The ruler itself may not be correct – that is the marks on the ruler may
be systematically different from the international standard for length. In addition, the measurement technique can
cause errors of differing amounts. Some
people begin measurements at 0 while others start at 1 (or 10), some people close one eye while others use
both eyes, some interpolate between the
marks while others round to the nearest mark,
some look straight down while others look from the side -- there are dozens
of variations. In addition, there may be time constraints and issues with
lighting and physical accessibility.
Obviously,
if we are going to measure the length of a pencil with a ruler (an
objective-absolute measurement) to determine if it is longer than a particular
length, both accuracy and precision are
important. However, if we are going to compare two pencils to
determine which is longer, accuracy is
not important. In this case, each measurement is assumed to have a
precision equal to 1/2 of the finest tick mark on the ruler.
As
an alternative to measuring the length of the pencils using a ruler, we could make a tick mark on a straight piece
of wood at the length of one of the pencils and then determine if the second
pencil extends beyond that tick mark.
Such a measurement is objective-relative and may be more precise than
making measurements with rulers.
We
could also place the two pencils side by side and simply observe which is
longer. Such a measurement is
subjective-relative. As noted before, subjective-relative measurements often
discriminate more finely between two outcomes than an absolute-objective
measurement if the absolute measurement scale is not divided finely
enough.
It
is easy to see that in the example of comparing the length of two pencils to
determine which is longer, that there is added opportunity for error in making
two independent length measurements instead of a single direct comparison. If the standard deviation for a single
length measurement is the same as the standard deviation for a single direct
comparison, then the error for two
length measurements to make a decision as to which is longer is 41% larger than
for the single direct comparison.
Unless some special circumstance is in effect which makes the direct
comparison inherently less precise, the
direct comparison (subjective - relative) is better than the two measurements
using a ruler (objective - absolute).
The
CoP system asks the Judges to make an independent measurement of the quality of
each element in an athlete's program in isolation from the other elements in
the same program and that of the programs of other athletes.
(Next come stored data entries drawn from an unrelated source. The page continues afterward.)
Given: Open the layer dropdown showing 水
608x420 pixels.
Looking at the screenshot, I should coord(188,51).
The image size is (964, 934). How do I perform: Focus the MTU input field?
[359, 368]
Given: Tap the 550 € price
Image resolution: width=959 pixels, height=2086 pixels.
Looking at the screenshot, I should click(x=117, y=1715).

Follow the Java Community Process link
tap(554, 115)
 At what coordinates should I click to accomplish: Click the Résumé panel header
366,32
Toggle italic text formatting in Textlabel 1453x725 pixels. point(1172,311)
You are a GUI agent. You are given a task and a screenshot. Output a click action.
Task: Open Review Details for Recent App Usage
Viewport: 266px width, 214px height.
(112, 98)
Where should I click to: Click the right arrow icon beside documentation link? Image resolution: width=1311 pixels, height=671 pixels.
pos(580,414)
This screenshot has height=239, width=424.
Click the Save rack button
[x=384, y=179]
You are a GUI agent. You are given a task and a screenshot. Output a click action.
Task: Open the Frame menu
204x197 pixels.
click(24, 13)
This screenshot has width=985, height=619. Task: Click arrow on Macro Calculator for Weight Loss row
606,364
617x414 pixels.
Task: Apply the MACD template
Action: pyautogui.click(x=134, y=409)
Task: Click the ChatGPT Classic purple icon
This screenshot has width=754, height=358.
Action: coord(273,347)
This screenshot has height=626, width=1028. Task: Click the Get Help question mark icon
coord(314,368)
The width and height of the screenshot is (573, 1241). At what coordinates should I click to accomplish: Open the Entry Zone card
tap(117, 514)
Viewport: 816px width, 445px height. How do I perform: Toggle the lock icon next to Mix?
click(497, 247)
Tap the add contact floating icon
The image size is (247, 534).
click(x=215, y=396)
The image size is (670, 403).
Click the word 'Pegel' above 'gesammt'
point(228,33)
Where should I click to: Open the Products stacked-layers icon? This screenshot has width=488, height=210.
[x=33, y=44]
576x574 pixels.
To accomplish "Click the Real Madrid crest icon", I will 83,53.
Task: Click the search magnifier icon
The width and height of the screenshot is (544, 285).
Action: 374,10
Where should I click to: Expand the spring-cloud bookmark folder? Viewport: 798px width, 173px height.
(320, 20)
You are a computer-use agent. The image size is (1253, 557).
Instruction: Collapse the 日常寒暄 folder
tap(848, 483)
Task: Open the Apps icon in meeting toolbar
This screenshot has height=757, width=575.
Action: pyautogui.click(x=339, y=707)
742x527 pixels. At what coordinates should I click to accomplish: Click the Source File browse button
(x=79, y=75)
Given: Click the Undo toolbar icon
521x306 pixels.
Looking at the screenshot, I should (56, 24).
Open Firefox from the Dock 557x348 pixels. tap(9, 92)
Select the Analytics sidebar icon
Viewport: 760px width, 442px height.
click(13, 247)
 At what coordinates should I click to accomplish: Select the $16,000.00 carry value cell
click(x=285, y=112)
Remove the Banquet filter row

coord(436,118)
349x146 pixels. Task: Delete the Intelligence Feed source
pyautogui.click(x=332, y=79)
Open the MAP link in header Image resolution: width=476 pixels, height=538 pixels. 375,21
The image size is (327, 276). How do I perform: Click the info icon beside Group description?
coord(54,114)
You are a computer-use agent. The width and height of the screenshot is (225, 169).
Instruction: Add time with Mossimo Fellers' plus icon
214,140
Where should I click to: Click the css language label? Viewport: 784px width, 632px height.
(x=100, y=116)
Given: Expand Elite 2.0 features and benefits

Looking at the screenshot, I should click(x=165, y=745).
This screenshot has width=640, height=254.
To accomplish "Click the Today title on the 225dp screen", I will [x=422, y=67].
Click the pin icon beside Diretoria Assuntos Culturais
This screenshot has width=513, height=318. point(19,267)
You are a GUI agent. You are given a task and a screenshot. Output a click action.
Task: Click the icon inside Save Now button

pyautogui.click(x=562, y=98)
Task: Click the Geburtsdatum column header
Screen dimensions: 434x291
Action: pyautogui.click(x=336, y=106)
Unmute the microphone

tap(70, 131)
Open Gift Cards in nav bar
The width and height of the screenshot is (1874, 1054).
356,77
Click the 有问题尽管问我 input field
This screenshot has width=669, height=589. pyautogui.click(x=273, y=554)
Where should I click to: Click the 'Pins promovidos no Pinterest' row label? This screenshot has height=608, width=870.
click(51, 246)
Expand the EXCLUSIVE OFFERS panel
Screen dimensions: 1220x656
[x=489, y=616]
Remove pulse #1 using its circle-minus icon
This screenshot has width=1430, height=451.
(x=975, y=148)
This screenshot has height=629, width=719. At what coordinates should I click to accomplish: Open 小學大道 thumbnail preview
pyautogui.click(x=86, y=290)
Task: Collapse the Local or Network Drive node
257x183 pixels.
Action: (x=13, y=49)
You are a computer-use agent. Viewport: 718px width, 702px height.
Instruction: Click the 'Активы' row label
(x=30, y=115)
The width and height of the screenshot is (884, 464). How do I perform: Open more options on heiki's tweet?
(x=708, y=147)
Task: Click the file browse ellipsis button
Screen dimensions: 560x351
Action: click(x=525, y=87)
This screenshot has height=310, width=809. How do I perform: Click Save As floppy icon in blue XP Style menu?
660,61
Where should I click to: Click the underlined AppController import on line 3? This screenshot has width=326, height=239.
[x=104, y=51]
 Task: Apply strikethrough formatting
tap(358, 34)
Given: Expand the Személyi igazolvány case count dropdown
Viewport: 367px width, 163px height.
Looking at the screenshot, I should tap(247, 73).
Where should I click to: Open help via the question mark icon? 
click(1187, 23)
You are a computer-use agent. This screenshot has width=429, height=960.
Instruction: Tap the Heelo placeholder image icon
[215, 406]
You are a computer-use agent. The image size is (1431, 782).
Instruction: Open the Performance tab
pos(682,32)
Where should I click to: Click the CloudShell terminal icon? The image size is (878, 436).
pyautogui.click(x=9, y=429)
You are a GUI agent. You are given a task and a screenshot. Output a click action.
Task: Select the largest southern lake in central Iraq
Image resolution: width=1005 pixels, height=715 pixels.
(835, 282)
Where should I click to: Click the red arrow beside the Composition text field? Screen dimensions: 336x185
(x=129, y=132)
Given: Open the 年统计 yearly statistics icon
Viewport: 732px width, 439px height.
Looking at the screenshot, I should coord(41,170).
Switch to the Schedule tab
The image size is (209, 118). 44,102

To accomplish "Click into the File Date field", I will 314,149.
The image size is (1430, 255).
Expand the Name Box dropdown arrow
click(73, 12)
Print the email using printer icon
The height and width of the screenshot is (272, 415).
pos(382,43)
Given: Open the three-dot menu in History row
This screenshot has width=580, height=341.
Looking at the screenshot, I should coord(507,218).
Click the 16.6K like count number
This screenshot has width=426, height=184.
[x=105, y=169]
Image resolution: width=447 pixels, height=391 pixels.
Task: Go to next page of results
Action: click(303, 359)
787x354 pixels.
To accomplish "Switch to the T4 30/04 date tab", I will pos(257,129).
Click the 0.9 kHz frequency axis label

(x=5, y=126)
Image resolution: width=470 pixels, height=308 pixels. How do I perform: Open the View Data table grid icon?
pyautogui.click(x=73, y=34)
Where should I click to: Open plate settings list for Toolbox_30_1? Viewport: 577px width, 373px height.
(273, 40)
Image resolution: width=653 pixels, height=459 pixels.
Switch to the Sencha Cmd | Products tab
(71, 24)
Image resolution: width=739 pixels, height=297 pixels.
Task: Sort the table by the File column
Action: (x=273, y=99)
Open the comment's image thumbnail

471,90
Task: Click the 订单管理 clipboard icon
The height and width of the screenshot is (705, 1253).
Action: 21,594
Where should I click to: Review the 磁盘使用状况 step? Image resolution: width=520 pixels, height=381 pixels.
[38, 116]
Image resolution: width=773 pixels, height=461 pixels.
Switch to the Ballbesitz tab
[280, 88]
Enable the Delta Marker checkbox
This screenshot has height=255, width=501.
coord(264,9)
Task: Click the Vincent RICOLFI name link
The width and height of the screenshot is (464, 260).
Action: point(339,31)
There are a large number of measurements
being made during each program. Since
the CoP compares to a standard, there
are errors both in precision and accuracy for each of the measurements of each
element and each skater.
Furthermore, the Judge’s
attention is divided between two tasks:
getting the measurement assignment correct in accordance with the
standard and making sure that the right skater gets the higher marks in the
grade of effort (since the grades of effort are not clearly defined). Because of the large number of marks given
during each program, it is likely that
the Judge will not be able to execute the second of these tasks well.
The BOM and OBO systems on the other hand are making direct comparisons of skaters against each other. Precision in marking in BOM and OBO is important, accuracy in marking is irrelevant. That is, the only thing which is required of the Judge is that the correct skater should get the higher marks. This removes one type of error from marking in these two systems. In addition, in BOM and OBO, the Judge's attention is focused on what is really important – making sure that the skater is placed correctly. None of the Judge’s attention is deflected to a secondary task which is irrelevant to placement.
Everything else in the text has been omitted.